# [What is being asked]
Copy out the article on Lenin and globalization from "The following is" up to and including "and concepts today.", word for word.

# [Reading passage]
-*-
The following is excerpted from an article in the Christian
Science Monitor. In an era where Marx and Lenin were declared irrelevant a few
years ago, it is interesting to see how even mainstream commentators are
grappling with the debates and concepts today.
Readers are encouraged to go to the original site of the CSM
for more information. We can find lots of useful information in the mainstream
press if we read with a critical eye....
Published in the Christian Science Monitor: "Lenin and
Globalization", CSM Lenin and globalization or Yes Virginia, there is such a
thing as imperialist rivalry and war
Lenin and globalization Benjamin Schwarz Page: OPINION,
Page 9 As delegates to the World Trade Organization celebrated, and
protesters vilified the global economy, both groups could have used a
history lesson. For better or worse, today's international market didn't
simply emerge. It was deliberately constructed. Understanding this
illuminates both the challenges posed by the world economy and the threats to
it. Too many economists and business leaders neglect historian E.H.
Carr's maxim: "The science of economics presupposes a given political order
and cannot be properly studied in isolation from politics." Though
they correctly emphasize the unprecedented economic growth the global
economy has engendered, they fail to emphasize America's equally
unprecedented power, which made growth possible. Several years ago a
Pentagon planning document asserted that America's greatest post- World War
II achievement is the creation of a "market-oriented zone of peace and
prosperity encompassing two-thirds of the globe." To appreciate this
achievement, it's helpful to recall the once-famous debate between V.I. Lenin
and Karl Kautsky. Lenin held that any international capitalist order was
inherently temporary because the political order among competing states on
which he believed it would be based would shift over time. Whereas Lenin
argued that international capitalism could not transcend the Hobbesian
reality of international politics, Kautsky maintained that capitalists were
much too rational to destroy themselves in internecine conflicts. An
international class of enlightened capitalists, recognizing that
international political and military competition would upset the orderly
processes of world finance and trade, would instead seek peace and free
trade. But Lenin and Kautsky were talking past each other. Kautsky believed
the common interest of an international capitalist class
determined international relations, whereas in Lenin's analysis
international relations were driven by competition among states. Lenin argued
that there was an irreconcilable contradiction between capitalism and
the anarchic international system; Kautsky didn't recognize the division
in the first place. US foreign policy has been based in essence on a
hybrid of Lenin's and Kautsky's analyses. It has aimed at the unified
international capitalist community Kautsky envisioned. But the US effort to
build and sustain that community is determined by a worldview not far from
Lenin's. To Washington, today's global economy hasn't been maintained by the
common interests of an international economic elite, but by US
preponderance. So, the Pentagon asserts that the global market requires the
"stability" that only American "leadership" can provide. Ultimately, of
course, Lenin and US policymakers diverge. While Lenin recognized that any
given international order was inherently impermanent, America's foreign
policy strategists have hoped to keep that reality of international
relations permanently at bay. Since World War II, the US has created a new
kind of international politics among the advanced capitalist states.
-*-
# [Provided data]

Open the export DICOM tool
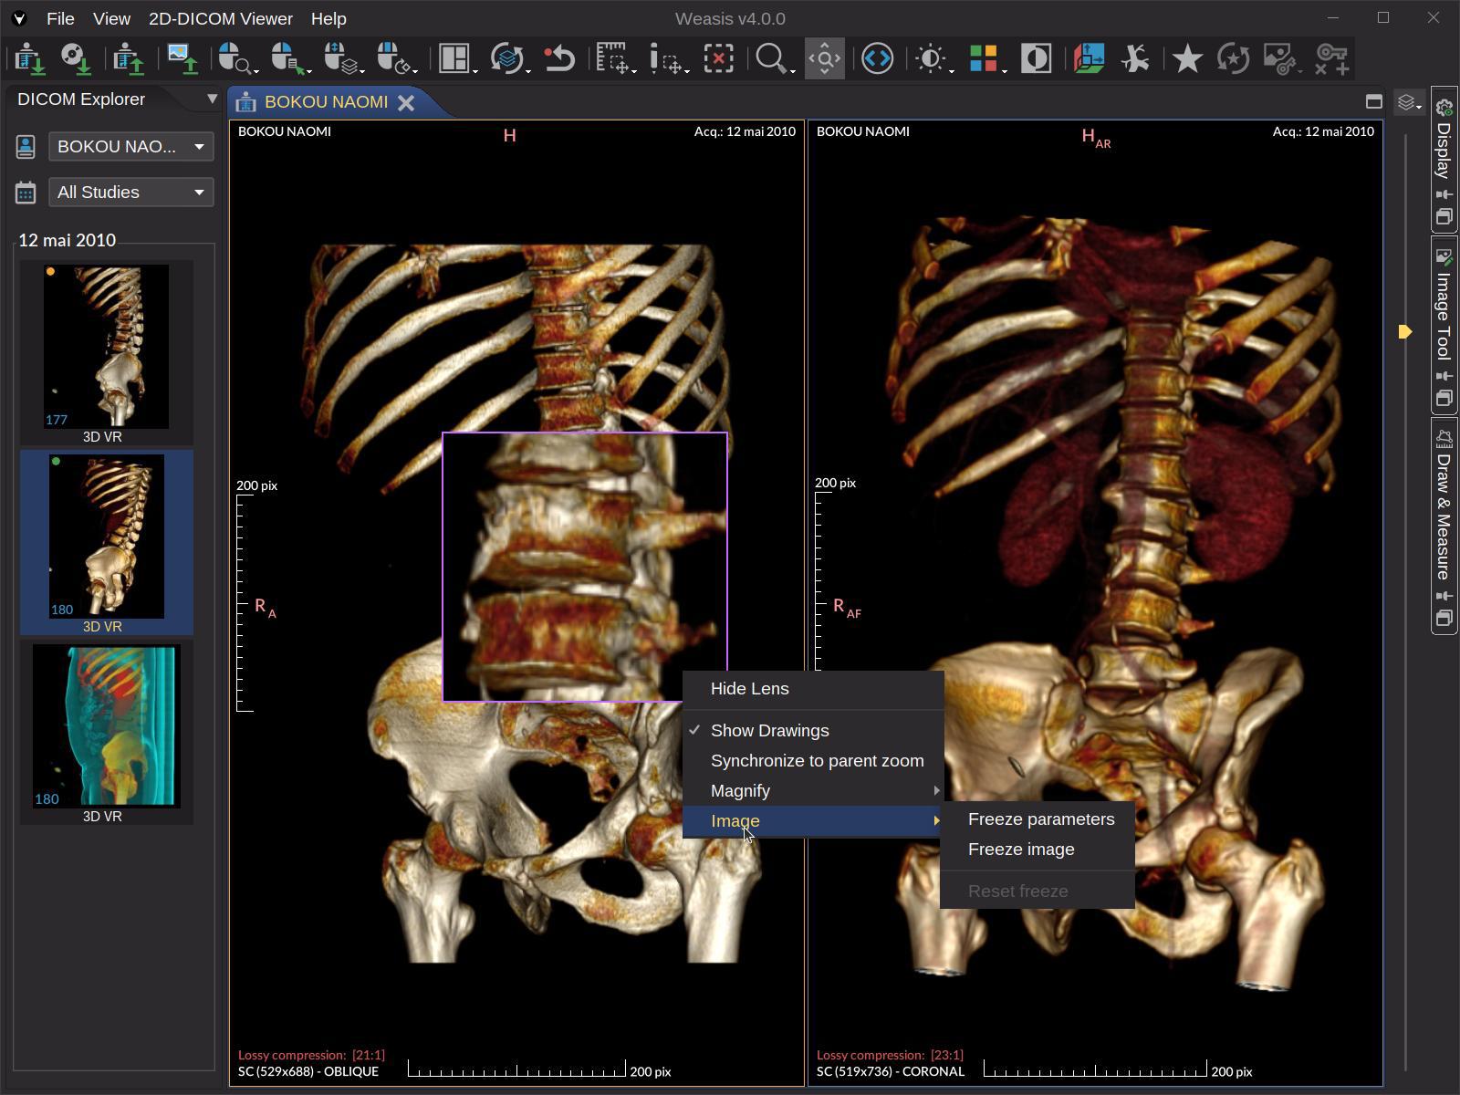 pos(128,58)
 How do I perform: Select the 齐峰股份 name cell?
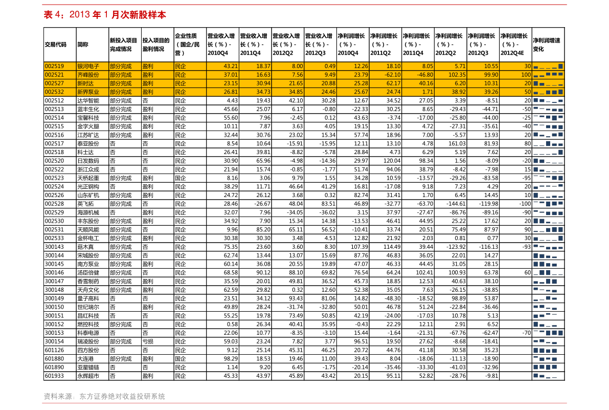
-*-
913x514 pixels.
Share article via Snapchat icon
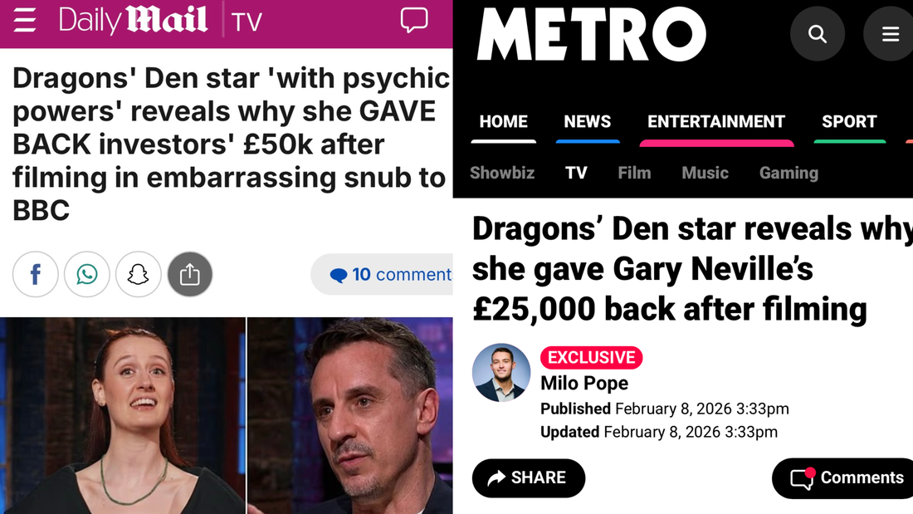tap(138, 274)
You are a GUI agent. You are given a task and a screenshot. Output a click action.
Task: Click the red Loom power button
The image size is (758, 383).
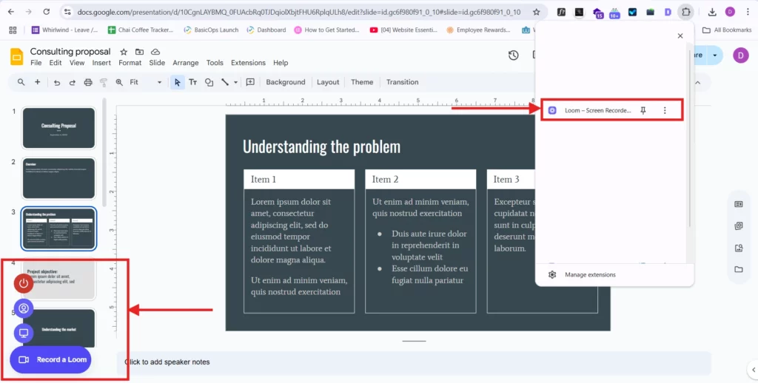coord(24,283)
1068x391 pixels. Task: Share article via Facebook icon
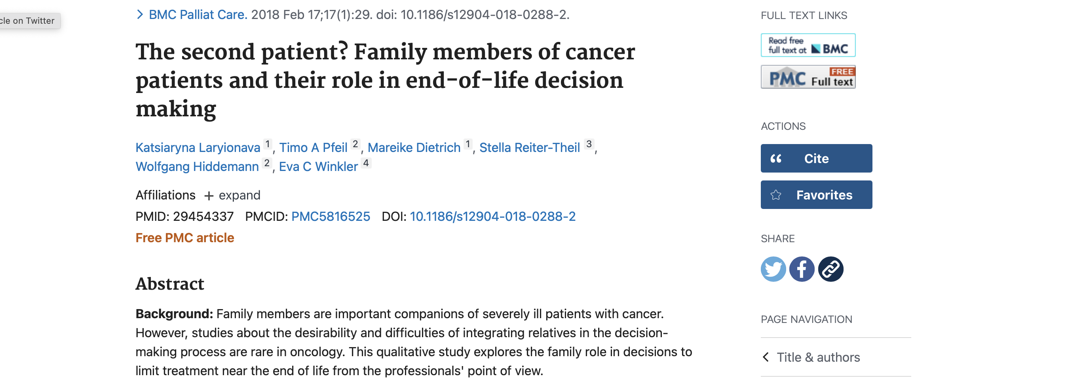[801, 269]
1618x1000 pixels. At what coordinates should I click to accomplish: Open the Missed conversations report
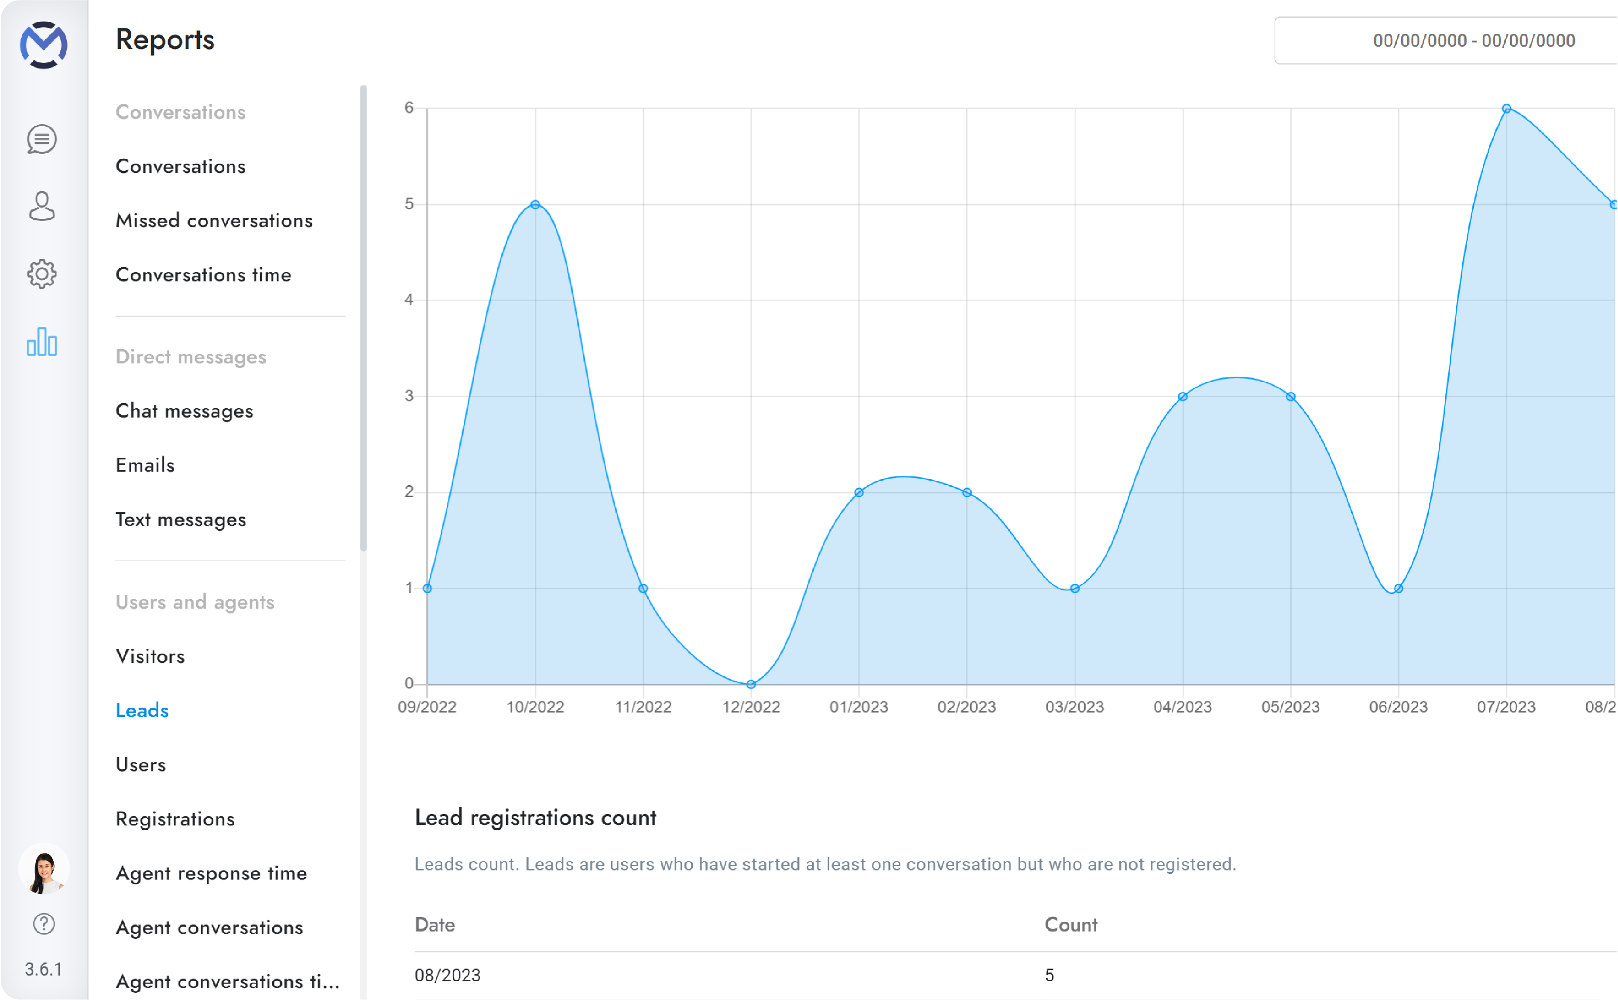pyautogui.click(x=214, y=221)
-*-
# [Written answer]
The following is excerpted from an article in the Christian
Science Monitor. In an era where Marx and Lenin were declared irrelevant a few
years ago, it is interesting to see how even mainstream commentators are
grappling with the debates and concepts today.